SW480 cells were used to study the mechanism of dihydroartemisinin in the treatment of colorectal cancer. The cells in the experimental group were treated with 20 µg/ml dihydroartemisinin, and the control group was treated with culture medium containing 0.1% DMSO. The experimental group and the control group were divided into 3 groups of samples to examine the RNA transcriptome. Overall design: The SW480 cells were cultured until logarithmic growth phase. Then DHA was added to a final concentration of 20 µg/ml (treatment group) and 0.1% DMSO (solvent control group) , and 3 replicate wells were set up for each group.
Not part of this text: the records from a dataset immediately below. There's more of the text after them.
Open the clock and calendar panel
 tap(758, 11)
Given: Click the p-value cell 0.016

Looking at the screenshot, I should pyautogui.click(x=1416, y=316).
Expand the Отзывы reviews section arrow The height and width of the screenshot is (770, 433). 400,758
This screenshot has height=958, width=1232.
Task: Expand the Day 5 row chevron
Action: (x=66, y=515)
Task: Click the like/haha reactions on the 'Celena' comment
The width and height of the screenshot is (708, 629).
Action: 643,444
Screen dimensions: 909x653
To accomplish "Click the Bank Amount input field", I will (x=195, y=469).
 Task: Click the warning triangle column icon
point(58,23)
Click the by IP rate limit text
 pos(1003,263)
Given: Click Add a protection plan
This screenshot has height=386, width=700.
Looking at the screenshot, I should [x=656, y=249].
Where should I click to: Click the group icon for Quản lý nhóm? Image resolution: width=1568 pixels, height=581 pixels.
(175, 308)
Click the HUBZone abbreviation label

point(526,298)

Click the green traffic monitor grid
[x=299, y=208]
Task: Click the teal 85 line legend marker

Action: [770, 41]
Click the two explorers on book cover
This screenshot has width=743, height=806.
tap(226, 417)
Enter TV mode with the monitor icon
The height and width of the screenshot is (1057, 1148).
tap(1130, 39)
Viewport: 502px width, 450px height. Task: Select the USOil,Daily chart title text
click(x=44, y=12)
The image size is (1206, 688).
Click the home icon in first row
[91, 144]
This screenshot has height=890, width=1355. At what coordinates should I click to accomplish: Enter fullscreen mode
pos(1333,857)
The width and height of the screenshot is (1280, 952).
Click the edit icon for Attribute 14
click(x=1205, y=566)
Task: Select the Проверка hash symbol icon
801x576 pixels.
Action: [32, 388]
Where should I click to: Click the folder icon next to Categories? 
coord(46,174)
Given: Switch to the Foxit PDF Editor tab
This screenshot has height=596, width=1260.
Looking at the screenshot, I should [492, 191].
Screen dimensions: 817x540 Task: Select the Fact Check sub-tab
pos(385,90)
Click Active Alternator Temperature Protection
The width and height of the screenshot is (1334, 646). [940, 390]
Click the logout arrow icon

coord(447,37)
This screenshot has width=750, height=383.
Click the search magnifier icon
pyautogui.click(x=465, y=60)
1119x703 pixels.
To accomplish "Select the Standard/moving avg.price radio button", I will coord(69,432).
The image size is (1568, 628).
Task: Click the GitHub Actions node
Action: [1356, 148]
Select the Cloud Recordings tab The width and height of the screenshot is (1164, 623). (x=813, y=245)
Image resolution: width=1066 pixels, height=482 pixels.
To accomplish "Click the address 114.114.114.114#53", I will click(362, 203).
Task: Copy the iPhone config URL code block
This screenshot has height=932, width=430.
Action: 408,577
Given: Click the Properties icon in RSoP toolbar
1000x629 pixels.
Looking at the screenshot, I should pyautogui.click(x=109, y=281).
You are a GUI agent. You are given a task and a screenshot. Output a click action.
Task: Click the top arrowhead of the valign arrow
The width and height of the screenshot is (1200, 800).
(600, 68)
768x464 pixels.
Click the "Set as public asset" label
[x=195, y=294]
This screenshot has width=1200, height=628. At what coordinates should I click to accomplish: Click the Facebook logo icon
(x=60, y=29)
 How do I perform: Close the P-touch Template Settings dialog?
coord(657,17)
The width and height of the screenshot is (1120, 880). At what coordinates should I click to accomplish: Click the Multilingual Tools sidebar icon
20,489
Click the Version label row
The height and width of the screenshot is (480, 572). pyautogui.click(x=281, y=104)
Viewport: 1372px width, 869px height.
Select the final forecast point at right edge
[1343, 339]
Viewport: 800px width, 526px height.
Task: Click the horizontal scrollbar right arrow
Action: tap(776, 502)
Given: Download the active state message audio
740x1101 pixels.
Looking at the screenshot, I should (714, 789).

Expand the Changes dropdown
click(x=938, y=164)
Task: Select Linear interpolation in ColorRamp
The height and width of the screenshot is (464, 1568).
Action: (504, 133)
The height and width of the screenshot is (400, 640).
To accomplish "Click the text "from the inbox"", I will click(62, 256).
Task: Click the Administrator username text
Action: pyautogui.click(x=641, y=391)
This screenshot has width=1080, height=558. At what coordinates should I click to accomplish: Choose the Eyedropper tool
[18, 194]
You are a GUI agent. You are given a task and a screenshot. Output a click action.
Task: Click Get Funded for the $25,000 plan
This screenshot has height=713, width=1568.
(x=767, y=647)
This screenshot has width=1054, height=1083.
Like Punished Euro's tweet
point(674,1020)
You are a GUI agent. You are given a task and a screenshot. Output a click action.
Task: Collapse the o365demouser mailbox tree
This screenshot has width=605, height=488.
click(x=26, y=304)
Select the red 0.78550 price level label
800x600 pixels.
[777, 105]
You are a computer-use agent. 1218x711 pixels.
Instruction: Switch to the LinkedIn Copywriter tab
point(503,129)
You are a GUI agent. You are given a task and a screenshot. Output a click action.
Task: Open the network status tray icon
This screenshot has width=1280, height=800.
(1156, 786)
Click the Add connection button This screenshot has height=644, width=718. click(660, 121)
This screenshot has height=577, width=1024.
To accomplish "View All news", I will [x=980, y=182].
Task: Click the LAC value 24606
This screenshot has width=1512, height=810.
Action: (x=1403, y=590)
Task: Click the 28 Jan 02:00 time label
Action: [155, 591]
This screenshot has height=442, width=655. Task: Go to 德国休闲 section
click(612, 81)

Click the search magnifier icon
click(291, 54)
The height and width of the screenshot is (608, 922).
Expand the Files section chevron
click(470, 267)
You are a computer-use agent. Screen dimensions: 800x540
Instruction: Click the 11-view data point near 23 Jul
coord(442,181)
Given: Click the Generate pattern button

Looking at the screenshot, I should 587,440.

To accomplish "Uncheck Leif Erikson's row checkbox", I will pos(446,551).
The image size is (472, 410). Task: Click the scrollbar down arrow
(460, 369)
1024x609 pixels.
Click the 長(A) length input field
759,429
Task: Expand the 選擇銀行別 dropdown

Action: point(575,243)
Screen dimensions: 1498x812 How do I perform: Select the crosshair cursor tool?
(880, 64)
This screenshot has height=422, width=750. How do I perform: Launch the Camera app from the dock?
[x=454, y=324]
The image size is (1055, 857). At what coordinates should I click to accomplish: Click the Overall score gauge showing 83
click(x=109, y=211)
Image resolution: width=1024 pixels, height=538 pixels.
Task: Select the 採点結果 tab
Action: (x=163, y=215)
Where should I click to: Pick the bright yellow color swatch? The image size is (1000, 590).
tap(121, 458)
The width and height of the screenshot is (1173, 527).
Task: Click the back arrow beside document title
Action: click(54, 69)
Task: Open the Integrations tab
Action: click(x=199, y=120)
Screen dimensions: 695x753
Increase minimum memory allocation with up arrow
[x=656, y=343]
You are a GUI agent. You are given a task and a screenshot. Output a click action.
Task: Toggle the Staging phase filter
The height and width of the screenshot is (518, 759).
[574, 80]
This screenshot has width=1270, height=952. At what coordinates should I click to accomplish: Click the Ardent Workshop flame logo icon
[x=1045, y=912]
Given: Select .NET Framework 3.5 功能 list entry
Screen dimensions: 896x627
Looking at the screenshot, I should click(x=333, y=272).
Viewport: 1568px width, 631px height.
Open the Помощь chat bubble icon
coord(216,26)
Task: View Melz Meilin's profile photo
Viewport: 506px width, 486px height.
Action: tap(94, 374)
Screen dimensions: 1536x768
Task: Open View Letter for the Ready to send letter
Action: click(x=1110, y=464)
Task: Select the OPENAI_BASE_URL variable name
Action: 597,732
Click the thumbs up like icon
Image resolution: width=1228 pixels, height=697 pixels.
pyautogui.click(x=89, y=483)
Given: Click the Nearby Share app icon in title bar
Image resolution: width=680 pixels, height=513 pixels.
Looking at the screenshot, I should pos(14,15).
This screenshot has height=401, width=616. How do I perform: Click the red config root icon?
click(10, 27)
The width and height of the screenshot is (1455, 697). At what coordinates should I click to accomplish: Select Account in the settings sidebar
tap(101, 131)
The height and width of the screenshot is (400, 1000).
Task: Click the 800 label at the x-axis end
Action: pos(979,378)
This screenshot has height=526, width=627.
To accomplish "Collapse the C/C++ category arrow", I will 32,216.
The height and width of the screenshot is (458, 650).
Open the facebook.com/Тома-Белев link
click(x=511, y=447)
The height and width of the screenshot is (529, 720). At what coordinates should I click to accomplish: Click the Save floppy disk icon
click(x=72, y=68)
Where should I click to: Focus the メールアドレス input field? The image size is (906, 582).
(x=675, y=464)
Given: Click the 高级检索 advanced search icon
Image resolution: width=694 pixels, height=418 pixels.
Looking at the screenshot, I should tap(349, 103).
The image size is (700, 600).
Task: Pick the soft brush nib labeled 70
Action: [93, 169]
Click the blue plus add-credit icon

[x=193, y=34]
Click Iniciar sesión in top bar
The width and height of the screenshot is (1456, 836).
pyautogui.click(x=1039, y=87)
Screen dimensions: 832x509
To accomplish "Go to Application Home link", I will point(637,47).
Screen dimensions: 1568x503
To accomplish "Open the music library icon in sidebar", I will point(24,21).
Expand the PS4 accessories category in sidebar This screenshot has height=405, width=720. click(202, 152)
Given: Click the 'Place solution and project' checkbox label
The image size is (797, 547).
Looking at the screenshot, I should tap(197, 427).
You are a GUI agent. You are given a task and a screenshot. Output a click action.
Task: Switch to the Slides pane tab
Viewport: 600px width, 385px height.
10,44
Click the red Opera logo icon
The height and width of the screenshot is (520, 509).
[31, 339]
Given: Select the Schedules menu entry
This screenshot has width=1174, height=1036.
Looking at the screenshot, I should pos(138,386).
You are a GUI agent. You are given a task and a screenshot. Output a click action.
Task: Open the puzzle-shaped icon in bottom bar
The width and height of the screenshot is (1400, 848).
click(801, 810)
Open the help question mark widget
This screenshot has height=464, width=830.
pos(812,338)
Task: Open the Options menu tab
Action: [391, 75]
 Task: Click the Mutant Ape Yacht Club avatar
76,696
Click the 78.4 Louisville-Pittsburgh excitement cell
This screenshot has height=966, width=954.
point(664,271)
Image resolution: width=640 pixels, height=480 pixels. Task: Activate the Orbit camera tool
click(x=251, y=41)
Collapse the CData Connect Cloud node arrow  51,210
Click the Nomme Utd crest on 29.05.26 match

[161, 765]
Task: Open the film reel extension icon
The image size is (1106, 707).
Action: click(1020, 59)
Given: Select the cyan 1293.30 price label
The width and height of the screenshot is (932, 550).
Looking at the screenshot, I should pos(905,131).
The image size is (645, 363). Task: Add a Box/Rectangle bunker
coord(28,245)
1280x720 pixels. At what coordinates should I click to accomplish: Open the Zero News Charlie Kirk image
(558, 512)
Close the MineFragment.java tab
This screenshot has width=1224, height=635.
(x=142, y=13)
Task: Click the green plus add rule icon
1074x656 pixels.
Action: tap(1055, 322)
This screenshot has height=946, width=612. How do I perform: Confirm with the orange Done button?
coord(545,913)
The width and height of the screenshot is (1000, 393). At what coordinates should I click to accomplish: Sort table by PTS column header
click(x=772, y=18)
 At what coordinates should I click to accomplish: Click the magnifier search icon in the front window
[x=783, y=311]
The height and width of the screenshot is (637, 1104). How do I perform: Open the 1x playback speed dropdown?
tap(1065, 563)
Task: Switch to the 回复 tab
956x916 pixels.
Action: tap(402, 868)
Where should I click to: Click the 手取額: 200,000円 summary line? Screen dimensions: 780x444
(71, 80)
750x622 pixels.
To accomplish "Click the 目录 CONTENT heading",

Cells were continued to be cultured for 4h and then the culture was terminated and the supernatant was discarded. Total RNA was extracted from fresh tissues using the TRIzol reagent (Invitrogen Beijing Office, Beijing, China) based on the manufacturer's instructions. The extracted total RNA was verified by purity, concentration, and integrity; then, the library was prepared. After RNAseq and reads filtering, clean reads were mapped to the reference genome and calculated the gene expression level for each sample. The differential expression genes (DEGs) between treatment groups and control groups were calculated using the DESeq2. All analyses were performed with the R 4.0.3 framework.